Evaluation of the Paper

One of the issues with this paper is that there is a heavy reliance and dependence on manually curated backward reasoning data. This limits scalability and requires a human in the loop, which raises questions of accuracy/human-error within the dataset.

In comparison to DeepSeek’s R1 model, BackMATH uses PPO, which is more computationally expensive than GPRO used by DeepSeek, which raises questions about how adoptable and scalable its approach is in comparison to DeepSeek’s research.
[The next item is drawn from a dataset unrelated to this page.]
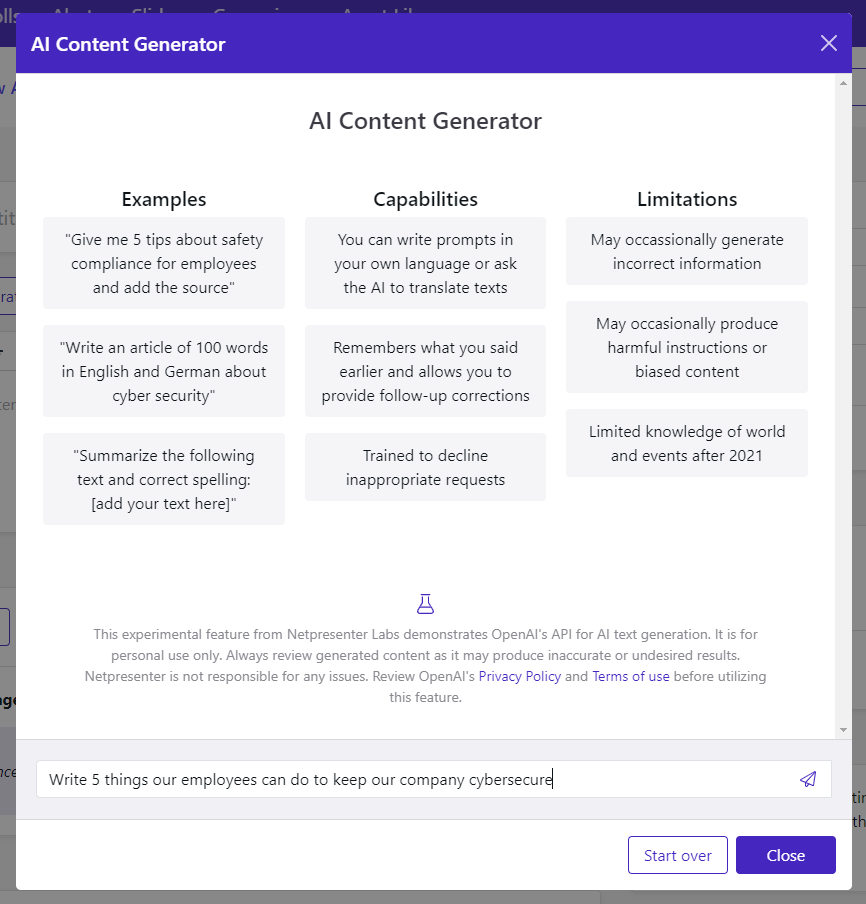
Task: Click the decline inappropriate requests capability card
Action: tap(425, 467)
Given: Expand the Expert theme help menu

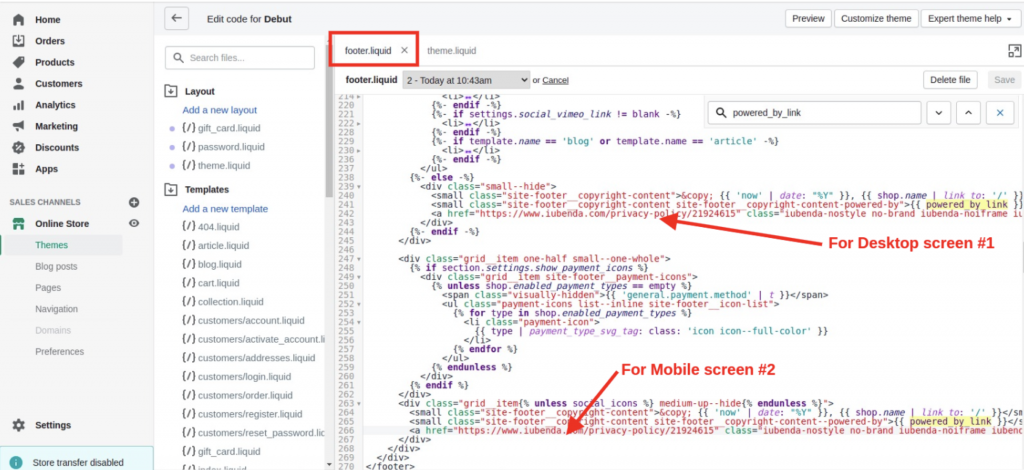Looking at the screenshot, I should coord(969,18).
The paper also assumes that training on backward reasoning helps models generalize to novel problems, which may not be fully true, and has not yet been fully proven. The model only improves by 1.6% on GSM8K and 2.1% on MATH, which are not significant in regards their comparison to competitor’s models. Additionally, real-world problems are often less defined and require an additional step of problem formulation for accurate complex problem solving, which the SFT examples lack. A broader evaluation of its problem-solving capabilities is required before proving this approach’s effectiveness in generalizaing to larger/differing domains beyond the training data.
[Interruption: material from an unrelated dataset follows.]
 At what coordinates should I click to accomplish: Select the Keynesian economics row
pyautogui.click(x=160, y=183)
Finally, this paper primarily highlights successes but does not deeply analyze when and why the model still fails. So although, back-reasoning is a novel approach in its attempts to produce more effective reasoning, its lacks transparency/in-depth analysis of where the model may fall short and therefore does not explore when backward reasoning is not helpful for a model.

Final Thoughts

BackMATH is well-motivated and approach to improving mathematical reasoning. It demonstrates that backward reasoning training can enhance problem-solving flexibility. However, it has scalability issues, computational inefficiencies, and uncertain generalization benefits. Future research should explore hybrid approaches combining self-supervised learning of structured reasoning training with emergent learning to build LLMs that are both interpretable and highly generalizable.
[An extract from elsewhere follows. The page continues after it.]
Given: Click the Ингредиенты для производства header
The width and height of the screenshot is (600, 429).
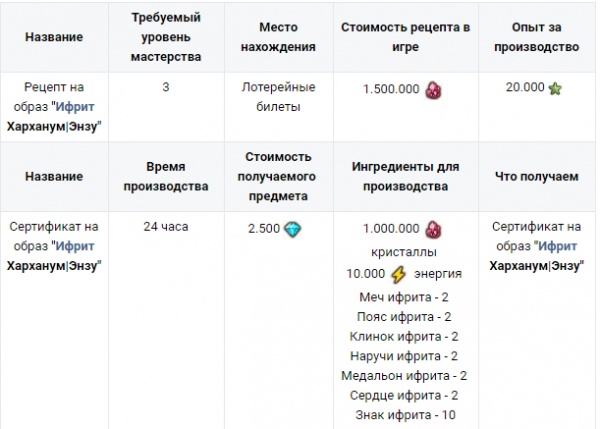Looking at the screenshot, I should coord(406,176).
Additionally, the comparison between DeepSeek’s approach and BackMATH’s approach highlights potentially differing approaches to reasoning and rationality. It also raises the following questions:

  1. Languages, Reasoning and Rationality
    • Are languages that we use limiting our current approach to reasoning and rationality
      • Could AI models develop more efficient or structured reasoning methods that differ from human linguistic reasoning?
      • Would non-verbal or symbolic reasoning be a more optimal approach for AI reasoning?
    • Will there be a new emergent language for reasoning that develop?
      • Could neural networks evolve their own internal structures for logic and deduction, distinct from human cognition?
      • Would such a system resemble mathematical logic, symbolic reasoning, or a novel form of abstract representation?
  2. Trust and Interpretability of Opaque AI Reasoning
    • How can we trust opaque reasoning processes that produce correct outputs but are not interpretable?
      • If a model like DeepSeek reasons in an unknown or non-human-readable way, how do we validate its correctness?
      • Does the emergence of “black-box” AI reasoning present a fundamental limit to AI alignment?
    • How to illuminate the opaque reasoning processes
      • What interpretability methods (e.g., activation visualization, attribution analysis, mechanistic interpretability) can be applied?
      • Are there patterns in AI-generated reasoning that can be reverse-engineered into human-understandable logic?
  3. Ethical Fine-Tuning of AI Reasoning
    • How to safely fine-tune these processes to remain ethical will maintaining its efficacy
      • What safeguards are needed to prevent emergent reasoning from diverging from human moral frameworks?
      • Would we use Reinforcement Learning to develop ethics that align with human ethics
      • Can we use Supervised Training/Fine-tuning to achieve the same results?
  4. Knowledge Representation in AI
    • Do the weights of DeepSeek provide novel insights into our understanding of knowledge representations
      • Could analyzing DeepSeek’s internal representations help us understand how AI models encode knowledge?
      • Do AI systems create novel cognitive structures that challenge our existing understanding of epistemology and knowledge storage?